If you are his PoA, then read the document. If it says a medical diagnosis is required to acitvate the authority, then you will need to figure out how to do this. Ask this question in another post, there are strategies to use...)
If he's in kidney failure and CHF, then it is only a matter of time before he has a profound medical incident that lands him in LTC. He may need dialysis to keep going. At this point you can talk to a social worker. You can pursue guardianship through the courts but it can be expensive and time-consuming. Or, you allow social workers to refer his case to a judge who will assign a legal guardian. Then they will call all the shots, and will most likely tell the housemate to get out. A formal eviction means she will have to go, no matter what. If she resists the police will escort her off the property. It's up to you if you give her a "heads up" on what's in the near future.

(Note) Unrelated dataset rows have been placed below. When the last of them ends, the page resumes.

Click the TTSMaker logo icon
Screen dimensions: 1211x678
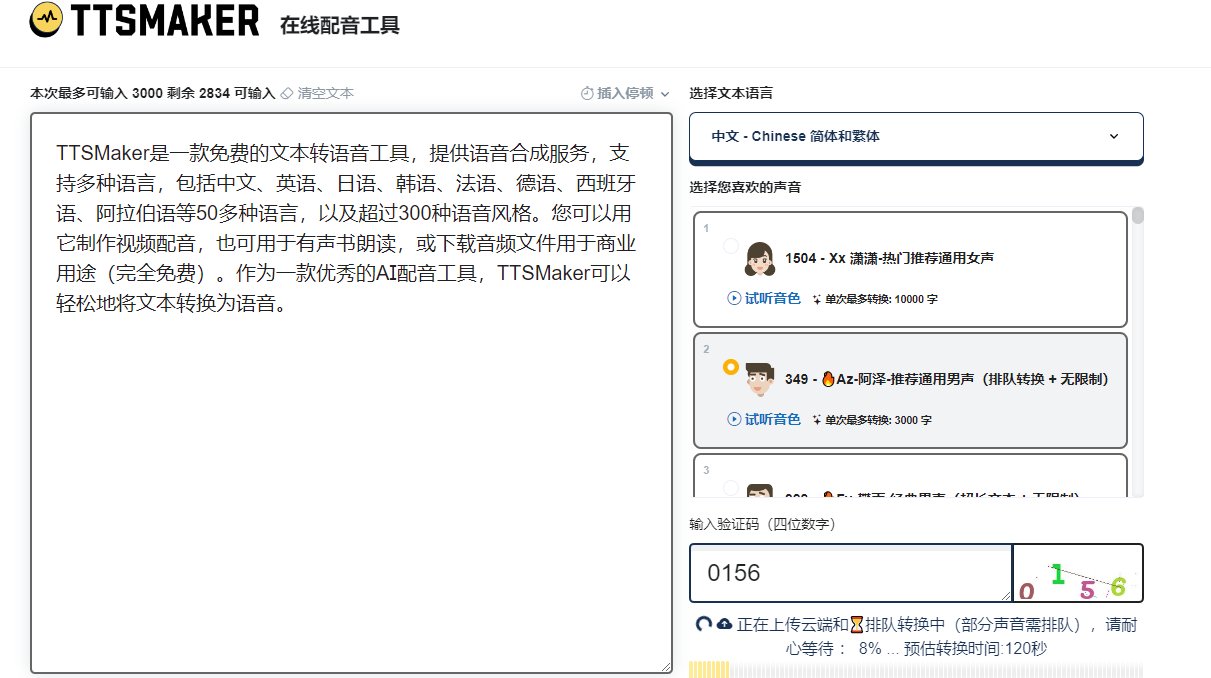pyautogui.click(x=45, y=21)
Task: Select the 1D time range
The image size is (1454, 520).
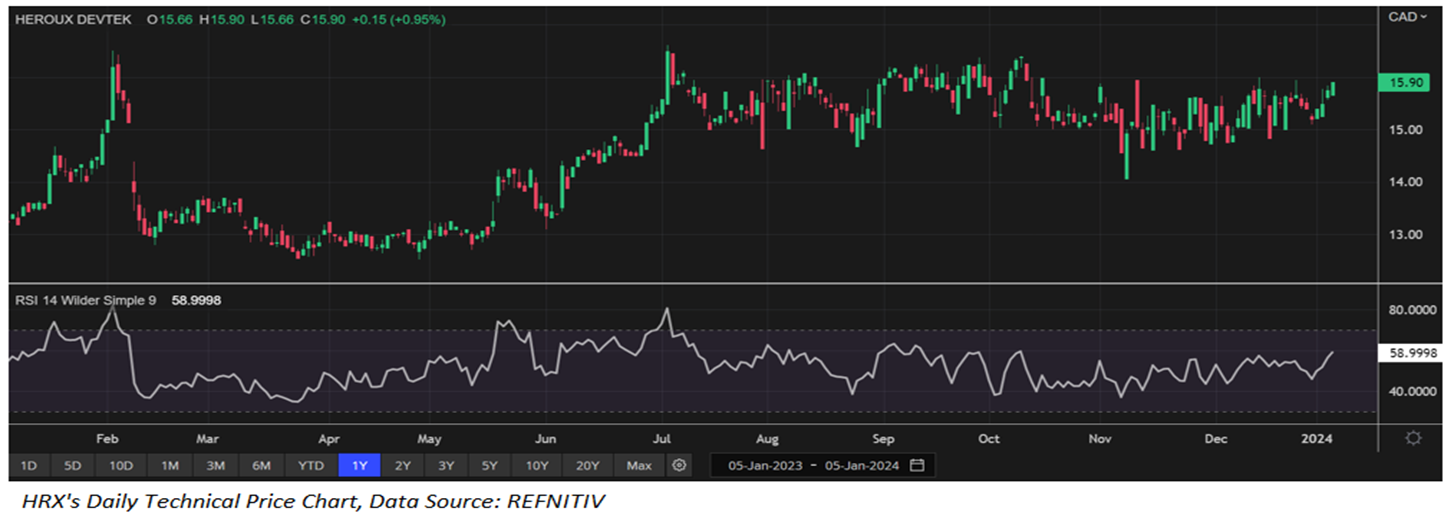Action: pyautogui.click(x=29, y=465)
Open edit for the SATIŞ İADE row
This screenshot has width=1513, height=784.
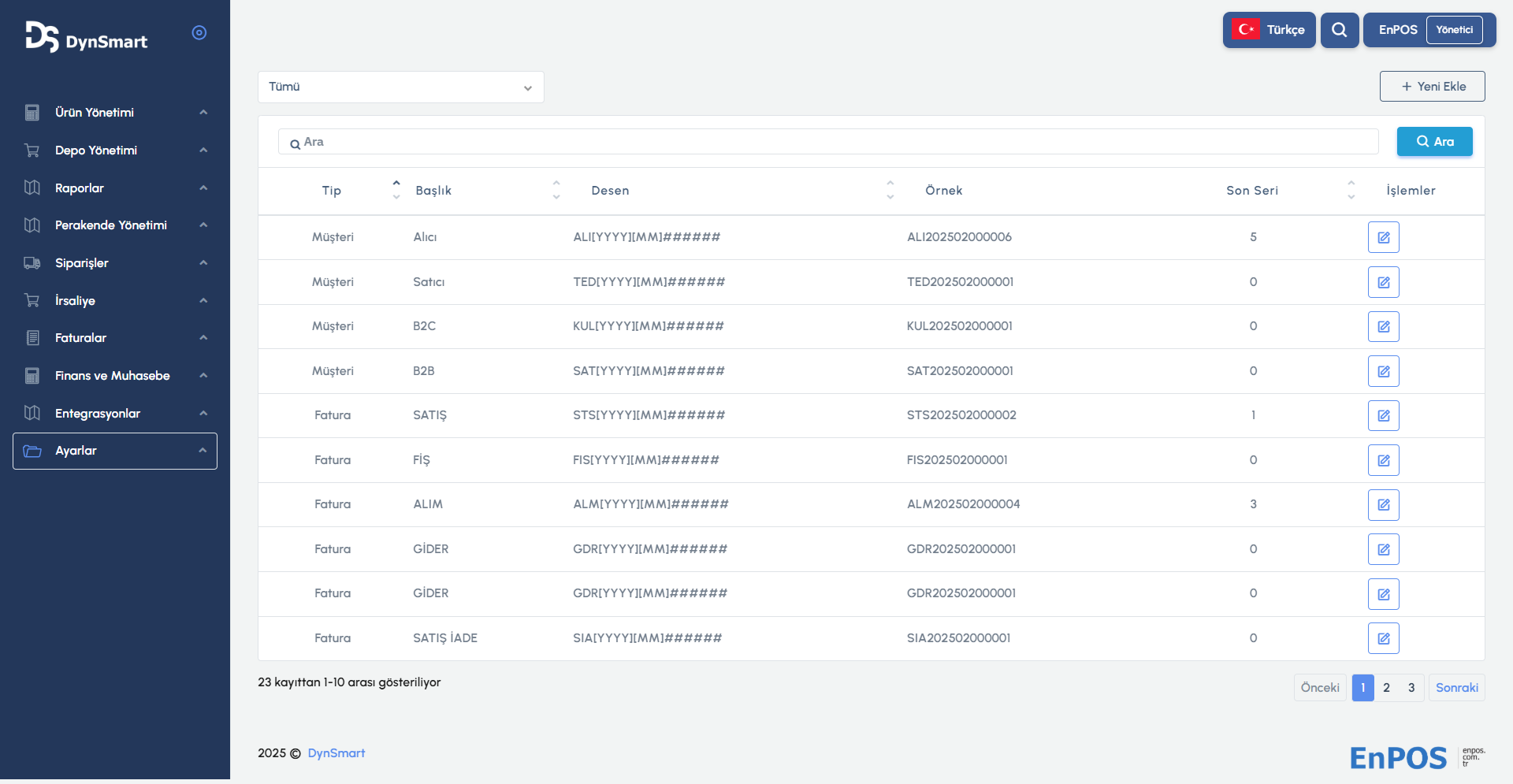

Also, you should study up on dementia since your Dad seems likely to have it. Dementia robs people of their logic, reason, memory, empathy, judgment, sense of time, etc. He literally can't get himself to care or take care of himself, if he has dementia. Teepa Snow has some great videos and info on YouTube about it and caregiving in general. I learned a lot. But an accurate diagnose will help a lot to understand what's going on.
I am his POA but need to get more detailed information about what I can do. I'm trying to guard his finances so he will have it for his care but he just wants to "cash everything in." How can I get it through to him that it's not because I want it when he passes...it's for his care?
Just frustrating.
The roommate says one thing (I'll help him now, I'll pay a bill, etc.), but I don't think she does it.
My problem is how much can I interfere with his daily financial decisions. He has always been a softie and wanted to help people but when it comes to her, I don't know how far I can push my way around.
He most likely should not be driving anymore .
This woman is taking advantage of him . She’s a freeloader and Dad is most likely giving her money .
It would be nice if she helped him and made some meals since she lives there rent free but ……
She sees taking care of your Dad to be his daughter’s responsibility , not hers .
Are you Dad’s POA ? If not I would try to get him to do that very soon .
This is a tough situation , if you can’t get POA , then you can go to a lawyer about getting guardianship of Dad and evicting this woman . In the meantime try to find a way to stop Dad from taking so much money out . Are you on his bank accounts ?
I sure hope you are able to make some progress. I hope others here have some more ideas . Dad may need assisted living , but you may be powerless .
I believe she is a freeloader, even though she claims "he's my buddy" and friend. She doesn't back those statements up. When she lived there before, she cooked. Now she doesn't want to cook anymore. I tried talking to them and getting meal assistance, but I can't make them do it.
"She sees taking care of your Dad to be his daughter’s responsibility , not hers." BINGO! Even though she claims "she will take care of him."
I am his POA.
You can lead the horse to water but can't make it drink.
I would stop even reminding him, in all truth.
I don't get the relationship of this "friend". If she isn't paying rent and isn't having shared living costs, then she is more than a friend. Likely she is his companion. She is 70. They likely have a relationship for so long as it lasts.
I would pull back, visit once a week or so, and leave him be. At his age, with heart and kidney, etc. he has several systems in failure. Let him have his way with the end of his life and live it as he chooses.
Tell him to let you know if he needs a hand.
Get on with your life as though you lived states away. I am 81 and my daughter DOES live states away, and I think personally that's best for all involved in most parent/child relationships. Don't move from being daughter to caretaker.
I agree.. with multi systems failure it may be time for The Very Big View: what does Dad want to do with his remaining days?